### SOURCE EXTRACT

---+---

Over the Myanmar president’s cruel and ridiculous formula — given on July 11 during the talks with the United Nation’s refugee agency chief — to get rid of the Rohingyas in his country, our government head or the foreign ministry was surprisingly unresponsive for at least one week.
Even though the Rohingyas, in a sense, Myanmar’s internal issue, but it must have concerned us since U Thein Sein in December 2011 assured Bangladesh Prime Minister Sheikh Hasina that the Rohingyas living in Bangladesh would be taken back, starting with those registered in two Cox’s Bazar camps. They account for around 28,000 and are assisted by the UNHCR.
What the Bangladesh government did against the Myanmar president’s aggressive remarks is holding a discussion with the newly-appointed ambassador of Myanmar in Dhaka on July 18. It was a call on by the envoy, who has more surprisingly vowed that his government was ready to take back the Rohingyas in Bangladesh — registered and undocumented — after verification. Such an abnormal statement has stunned many people and created confusion over Myanmar’s willingness to take back the Rohingyas and maintain a regular correspondence with Bangladesh.

---+---

### EXERCISE 1
According to the passage on the Rohingyas, roughly how many Rohingyas are registered in the two Cox's Bazar camps?
### EXERCISE 2
Carry on the passage on the Rohingyas from its last sentence.

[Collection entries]
---+---

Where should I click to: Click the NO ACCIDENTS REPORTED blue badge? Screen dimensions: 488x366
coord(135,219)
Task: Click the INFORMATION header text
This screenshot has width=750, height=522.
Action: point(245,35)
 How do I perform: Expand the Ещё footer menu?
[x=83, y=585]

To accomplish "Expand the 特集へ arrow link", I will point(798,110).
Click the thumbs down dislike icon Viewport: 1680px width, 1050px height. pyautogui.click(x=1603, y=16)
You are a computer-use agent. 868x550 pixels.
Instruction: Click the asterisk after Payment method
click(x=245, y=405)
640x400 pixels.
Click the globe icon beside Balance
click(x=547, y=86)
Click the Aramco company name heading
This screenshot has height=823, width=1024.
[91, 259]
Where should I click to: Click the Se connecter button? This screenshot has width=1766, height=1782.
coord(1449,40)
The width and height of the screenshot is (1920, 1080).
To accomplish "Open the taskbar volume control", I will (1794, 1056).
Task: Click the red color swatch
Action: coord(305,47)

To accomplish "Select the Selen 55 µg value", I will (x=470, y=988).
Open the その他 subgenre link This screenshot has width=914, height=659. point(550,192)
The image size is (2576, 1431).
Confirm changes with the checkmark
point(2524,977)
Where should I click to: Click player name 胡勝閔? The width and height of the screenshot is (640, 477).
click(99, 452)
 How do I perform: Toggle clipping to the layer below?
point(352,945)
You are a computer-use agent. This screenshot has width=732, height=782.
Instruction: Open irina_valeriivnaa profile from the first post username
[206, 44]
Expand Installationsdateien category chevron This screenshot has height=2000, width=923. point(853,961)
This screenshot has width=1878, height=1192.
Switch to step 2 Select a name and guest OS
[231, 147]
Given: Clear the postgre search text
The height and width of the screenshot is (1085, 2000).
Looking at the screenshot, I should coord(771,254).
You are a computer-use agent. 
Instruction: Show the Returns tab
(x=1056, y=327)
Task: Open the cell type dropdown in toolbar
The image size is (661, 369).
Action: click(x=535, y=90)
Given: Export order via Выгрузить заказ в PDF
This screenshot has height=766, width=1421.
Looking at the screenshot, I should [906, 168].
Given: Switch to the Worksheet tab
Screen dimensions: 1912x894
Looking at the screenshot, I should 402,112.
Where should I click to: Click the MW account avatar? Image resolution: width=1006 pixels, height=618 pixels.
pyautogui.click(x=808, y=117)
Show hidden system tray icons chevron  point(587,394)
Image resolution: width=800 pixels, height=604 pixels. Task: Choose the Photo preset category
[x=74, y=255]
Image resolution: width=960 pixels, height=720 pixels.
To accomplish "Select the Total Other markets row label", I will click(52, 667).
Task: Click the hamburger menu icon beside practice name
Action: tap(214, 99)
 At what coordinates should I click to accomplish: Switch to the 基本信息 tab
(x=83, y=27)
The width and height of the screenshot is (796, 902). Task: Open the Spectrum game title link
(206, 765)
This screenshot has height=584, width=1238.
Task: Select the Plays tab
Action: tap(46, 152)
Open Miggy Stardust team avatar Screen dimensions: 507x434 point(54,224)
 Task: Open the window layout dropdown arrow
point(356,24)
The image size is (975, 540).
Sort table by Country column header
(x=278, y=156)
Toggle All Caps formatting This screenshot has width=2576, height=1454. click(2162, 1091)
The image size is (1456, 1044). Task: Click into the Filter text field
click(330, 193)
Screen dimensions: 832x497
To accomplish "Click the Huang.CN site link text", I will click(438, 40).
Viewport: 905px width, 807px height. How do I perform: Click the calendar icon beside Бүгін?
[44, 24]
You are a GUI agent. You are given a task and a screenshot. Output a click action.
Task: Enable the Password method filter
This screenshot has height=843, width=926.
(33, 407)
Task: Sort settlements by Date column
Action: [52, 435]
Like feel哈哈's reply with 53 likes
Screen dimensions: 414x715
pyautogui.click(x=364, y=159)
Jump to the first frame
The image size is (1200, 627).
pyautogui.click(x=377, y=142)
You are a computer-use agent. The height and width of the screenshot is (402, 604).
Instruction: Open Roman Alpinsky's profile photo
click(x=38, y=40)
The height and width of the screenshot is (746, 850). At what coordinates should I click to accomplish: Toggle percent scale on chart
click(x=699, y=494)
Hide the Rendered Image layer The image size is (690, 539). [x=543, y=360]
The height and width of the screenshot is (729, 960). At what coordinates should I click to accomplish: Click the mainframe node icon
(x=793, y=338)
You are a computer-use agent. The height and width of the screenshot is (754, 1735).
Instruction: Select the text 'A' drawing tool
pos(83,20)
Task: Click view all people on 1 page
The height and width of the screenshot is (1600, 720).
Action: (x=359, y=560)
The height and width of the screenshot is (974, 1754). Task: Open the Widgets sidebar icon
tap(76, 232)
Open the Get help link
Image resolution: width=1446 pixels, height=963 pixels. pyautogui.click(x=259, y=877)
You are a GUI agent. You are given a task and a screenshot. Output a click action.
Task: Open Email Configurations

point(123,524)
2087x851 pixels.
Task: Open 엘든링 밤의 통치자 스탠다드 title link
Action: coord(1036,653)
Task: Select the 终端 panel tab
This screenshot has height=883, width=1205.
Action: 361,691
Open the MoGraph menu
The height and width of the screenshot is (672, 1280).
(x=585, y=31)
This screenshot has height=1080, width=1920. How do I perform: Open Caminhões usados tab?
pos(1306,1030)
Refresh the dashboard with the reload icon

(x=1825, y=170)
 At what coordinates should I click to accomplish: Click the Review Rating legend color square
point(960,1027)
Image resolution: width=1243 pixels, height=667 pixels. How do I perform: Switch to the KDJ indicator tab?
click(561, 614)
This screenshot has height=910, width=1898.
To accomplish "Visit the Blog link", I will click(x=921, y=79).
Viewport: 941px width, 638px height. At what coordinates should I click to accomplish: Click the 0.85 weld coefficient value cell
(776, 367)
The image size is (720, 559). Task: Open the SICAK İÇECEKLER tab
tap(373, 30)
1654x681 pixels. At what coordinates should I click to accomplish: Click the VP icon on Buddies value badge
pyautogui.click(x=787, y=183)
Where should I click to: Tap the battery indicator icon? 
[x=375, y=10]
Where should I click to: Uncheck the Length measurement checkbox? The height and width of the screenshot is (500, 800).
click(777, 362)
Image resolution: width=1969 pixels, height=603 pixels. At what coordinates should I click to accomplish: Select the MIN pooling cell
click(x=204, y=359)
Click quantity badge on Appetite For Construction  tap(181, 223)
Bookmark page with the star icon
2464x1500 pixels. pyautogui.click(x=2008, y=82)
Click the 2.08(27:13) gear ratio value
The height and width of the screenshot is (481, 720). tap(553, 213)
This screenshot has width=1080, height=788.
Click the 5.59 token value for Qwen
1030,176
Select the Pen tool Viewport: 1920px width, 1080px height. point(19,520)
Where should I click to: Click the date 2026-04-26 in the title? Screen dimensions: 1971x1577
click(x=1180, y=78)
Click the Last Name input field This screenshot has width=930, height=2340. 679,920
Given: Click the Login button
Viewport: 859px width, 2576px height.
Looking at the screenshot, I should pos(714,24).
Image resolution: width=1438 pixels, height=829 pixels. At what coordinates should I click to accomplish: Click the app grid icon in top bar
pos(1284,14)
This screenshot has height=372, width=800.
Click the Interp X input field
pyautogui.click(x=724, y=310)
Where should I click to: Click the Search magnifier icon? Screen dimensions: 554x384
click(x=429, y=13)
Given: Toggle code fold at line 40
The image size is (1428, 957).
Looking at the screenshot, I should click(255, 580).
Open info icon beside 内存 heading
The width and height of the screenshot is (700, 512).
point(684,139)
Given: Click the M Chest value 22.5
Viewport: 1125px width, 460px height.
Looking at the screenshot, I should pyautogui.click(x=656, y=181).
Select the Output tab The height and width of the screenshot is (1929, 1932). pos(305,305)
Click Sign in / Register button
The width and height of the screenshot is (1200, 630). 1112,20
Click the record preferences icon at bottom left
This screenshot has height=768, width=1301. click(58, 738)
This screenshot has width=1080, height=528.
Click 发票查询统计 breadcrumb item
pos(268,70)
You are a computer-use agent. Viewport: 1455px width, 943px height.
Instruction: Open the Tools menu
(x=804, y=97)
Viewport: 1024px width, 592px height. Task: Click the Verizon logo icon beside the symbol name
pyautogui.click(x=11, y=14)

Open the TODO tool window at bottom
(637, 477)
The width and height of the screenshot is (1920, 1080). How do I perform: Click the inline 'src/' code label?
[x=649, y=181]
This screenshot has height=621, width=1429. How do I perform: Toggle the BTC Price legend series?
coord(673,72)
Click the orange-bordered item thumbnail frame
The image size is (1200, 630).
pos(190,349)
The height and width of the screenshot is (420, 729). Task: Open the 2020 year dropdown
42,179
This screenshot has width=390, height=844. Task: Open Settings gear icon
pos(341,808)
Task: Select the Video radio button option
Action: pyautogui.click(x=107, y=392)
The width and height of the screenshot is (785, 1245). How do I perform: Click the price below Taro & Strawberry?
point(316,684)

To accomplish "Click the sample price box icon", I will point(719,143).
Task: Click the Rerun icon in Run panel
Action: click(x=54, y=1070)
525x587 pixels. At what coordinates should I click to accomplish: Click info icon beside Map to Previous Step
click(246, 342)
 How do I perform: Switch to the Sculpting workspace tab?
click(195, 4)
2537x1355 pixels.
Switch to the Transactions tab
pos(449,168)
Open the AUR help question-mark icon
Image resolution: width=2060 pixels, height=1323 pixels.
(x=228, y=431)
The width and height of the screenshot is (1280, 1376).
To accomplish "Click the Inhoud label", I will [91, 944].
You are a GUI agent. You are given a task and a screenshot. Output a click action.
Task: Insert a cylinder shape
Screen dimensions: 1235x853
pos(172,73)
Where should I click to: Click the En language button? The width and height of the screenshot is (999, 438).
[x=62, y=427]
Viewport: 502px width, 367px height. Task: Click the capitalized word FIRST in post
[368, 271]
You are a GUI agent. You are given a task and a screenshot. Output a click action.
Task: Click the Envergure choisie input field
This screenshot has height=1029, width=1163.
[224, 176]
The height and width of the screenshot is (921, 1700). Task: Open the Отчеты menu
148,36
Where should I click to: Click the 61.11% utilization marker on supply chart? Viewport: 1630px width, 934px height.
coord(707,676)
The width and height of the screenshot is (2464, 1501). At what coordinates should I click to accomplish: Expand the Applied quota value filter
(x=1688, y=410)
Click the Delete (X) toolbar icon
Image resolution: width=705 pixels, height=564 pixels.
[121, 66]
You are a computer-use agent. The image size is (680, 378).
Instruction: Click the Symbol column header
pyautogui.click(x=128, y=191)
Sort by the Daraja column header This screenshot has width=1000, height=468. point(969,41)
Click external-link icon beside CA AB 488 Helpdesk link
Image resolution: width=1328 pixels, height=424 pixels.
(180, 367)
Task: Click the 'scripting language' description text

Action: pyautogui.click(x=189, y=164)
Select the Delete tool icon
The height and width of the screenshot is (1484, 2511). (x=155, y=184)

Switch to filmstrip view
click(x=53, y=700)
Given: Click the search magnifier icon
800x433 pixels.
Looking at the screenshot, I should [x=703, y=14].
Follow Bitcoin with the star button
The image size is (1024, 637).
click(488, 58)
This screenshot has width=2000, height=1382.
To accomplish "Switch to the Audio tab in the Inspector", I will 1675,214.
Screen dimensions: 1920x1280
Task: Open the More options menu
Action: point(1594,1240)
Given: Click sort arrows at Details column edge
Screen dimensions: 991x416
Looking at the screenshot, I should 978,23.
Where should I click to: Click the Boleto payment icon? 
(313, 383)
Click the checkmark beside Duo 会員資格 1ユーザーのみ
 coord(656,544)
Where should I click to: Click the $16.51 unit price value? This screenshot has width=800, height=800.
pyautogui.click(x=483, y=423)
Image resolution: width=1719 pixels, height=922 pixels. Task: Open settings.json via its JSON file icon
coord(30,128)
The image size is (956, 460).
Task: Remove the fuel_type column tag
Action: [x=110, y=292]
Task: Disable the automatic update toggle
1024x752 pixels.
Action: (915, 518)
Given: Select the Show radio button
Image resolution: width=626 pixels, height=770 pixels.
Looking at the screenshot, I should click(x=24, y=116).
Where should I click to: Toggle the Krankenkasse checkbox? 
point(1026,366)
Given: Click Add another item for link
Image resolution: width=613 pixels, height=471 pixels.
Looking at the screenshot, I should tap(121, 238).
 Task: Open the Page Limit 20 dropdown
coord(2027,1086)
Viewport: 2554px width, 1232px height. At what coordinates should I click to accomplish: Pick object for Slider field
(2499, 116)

---+---

### EXPECTED OUTPUT 1
Around 28,000.

### EXPECTED OUTPUT 2
There have been more 2,50,000 to 5,00,000 Rohingyas living in Bangladesh, especially in the Cox’s Bazar region. Besides them, a small number of Rohingyas could manage to infiltrate in Bangladesh in June during the sectarian violence when around 80 people were killed in infighting between the Rohingyas and Buddhists of Rakhine state (formerly Arakan). Other sources say some 6,000 Rohingya were slaughtered, many of them systematically by government forces. The government also reportedly snapped power and telecommunications in the state after declaring an emergency. The clash erupted after the publication of a video on the rape of a Buddhist woman by Rohingyas on the Youtube in late May. Following this, some enraged Buddhists on June 3 set afire a bus where many Rohingyas including the perpetrators were said to be onboard. On June 8, thousands of Rohingyas rioted in Maungdaw, destroying Rakhine property, burning homes, and causing an unknown number of deaths. In the aftermath, Rohingyas carried out similar attacks on Rakhines elsewhere around the state.
Throughout the month, Bangladesh government carried out tight vigil along the 270km border to stop the fresh influx of Rohingyas, by boat through the sea. Until Tuesday, the Border Guard Bangladesh (BGB) personnel sent back 1,161 Rohingyas to Myanmar from June 11 while Coast Guard Bangladesh pushed back around 350 others.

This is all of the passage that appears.